[Supplied records — start]
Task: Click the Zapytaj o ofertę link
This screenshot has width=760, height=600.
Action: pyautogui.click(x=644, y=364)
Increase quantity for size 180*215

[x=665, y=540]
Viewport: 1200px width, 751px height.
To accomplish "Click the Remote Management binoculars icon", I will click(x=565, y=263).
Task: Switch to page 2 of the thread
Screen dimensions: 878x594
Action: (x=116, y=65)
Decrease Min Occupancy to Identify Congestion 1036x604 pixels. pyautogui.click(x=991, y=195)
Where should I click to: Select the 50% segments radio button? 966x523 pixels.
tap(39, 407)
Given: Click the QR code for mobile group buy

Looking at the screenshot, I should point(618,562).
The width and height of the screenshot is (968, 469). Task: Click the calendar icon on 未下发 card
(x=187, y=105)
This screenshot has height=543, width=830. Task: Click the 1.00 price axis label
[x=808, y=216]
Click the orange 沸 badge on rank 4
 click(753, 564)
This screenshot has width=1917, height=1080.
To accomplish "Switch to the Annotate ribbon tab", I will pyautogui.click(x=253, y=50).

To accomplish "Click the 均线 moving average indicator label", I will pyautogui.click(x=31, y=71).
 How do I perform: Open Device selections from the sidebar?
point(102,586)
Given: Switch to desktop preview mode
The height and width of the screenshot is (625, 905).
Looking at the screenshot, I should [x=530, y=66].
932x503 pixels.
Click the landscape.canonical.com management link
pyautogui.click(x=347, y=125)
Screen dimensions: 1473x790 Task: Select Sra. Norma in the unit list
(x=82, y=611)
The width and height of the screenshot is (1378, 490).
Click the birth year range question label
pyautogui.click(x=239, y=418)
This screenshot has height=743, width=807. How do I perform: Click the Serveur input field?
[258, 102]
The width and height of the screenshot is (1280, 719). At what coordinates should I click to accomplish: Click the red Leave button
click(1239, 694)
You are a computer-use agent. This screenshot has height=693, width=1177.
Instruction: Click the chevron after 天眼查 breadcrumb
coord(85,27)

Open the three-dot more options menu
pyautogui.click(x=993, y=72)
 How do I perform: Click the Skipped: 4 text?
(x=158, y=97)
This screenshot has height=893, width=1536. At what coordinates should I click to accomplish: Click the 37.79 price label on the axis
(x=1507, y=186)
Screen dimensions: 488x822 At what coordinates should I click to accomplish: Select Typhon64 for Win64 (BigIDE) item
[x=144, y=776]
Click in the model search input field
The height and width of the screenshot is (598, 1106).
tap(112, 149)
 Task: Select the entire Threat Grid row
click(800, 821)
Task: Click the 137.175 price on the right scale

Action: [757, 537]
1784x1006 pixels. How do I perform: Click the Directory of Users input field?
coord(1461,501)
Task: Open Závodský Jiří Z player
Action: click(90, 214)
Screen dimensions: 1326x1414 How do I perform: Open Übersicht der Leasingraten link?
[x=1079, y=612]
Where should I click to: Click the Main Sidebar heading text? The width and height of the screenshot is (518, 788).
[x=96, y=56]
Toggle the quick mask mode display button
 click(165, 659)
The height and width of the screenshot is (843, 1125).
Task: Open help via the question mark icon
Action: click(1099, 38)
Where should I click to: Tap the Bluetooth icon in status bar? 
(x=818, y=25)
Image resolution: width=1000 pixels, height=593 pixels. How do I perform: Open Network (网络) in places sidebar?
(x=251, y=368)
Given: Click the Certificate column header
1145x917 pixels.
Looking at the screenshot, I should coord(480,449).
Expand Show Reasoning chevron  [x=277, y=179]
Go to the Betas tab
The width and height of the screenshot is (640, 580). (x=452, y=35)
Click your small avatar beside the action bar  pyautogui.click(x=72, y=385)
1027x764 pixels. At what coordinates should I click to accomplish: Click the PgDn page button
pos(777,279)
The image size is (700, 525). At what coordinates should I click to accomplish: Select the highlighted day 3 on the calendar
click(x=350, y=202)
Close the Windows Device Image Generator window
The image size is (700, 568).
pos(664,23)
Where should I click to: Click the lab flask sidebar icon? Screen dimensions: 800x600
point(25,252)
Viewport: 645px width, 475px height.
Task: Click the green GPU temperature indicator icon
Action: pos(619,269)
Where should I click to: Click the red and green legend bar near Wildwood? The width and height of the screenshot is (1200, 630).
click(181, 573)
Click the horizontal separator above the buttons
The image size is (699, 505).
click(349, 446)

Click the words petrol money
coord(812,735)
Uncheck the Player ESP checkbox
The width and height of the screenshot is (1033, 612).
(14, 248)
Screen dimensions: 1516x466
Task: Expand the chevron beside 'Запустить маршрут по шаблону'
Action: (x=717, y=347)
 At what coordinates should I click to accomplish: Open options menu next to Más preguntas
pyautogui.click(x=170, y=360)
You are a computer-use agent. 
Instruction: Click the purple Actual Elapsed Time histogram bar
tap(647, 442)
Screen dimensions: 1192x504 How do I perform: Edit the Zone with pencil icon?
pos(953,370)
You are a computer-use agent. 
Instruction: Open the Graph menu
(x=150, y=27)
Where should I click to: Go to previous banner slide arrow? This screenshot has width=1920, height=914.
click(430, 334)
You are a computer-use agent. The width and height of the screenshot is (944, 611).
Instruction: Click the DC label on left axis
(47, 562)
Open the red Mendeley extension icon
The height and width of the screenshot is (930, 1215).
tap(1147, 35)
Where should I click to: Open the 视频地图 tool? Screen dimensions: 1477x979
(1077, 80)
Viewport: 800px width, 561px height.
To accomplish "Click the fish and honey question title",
[Supplied records — finish]
The response should contain only a verbatim copy of the lines from the line with "Where should I click to: Open" to the final line of the records.

Where should I click to: Open the 视频地图 tool? Screen dimensions: 1477x979
(1077, 80)
Viewport: 800px width, 561px height.
To accomplish "Click the fish and honey question title",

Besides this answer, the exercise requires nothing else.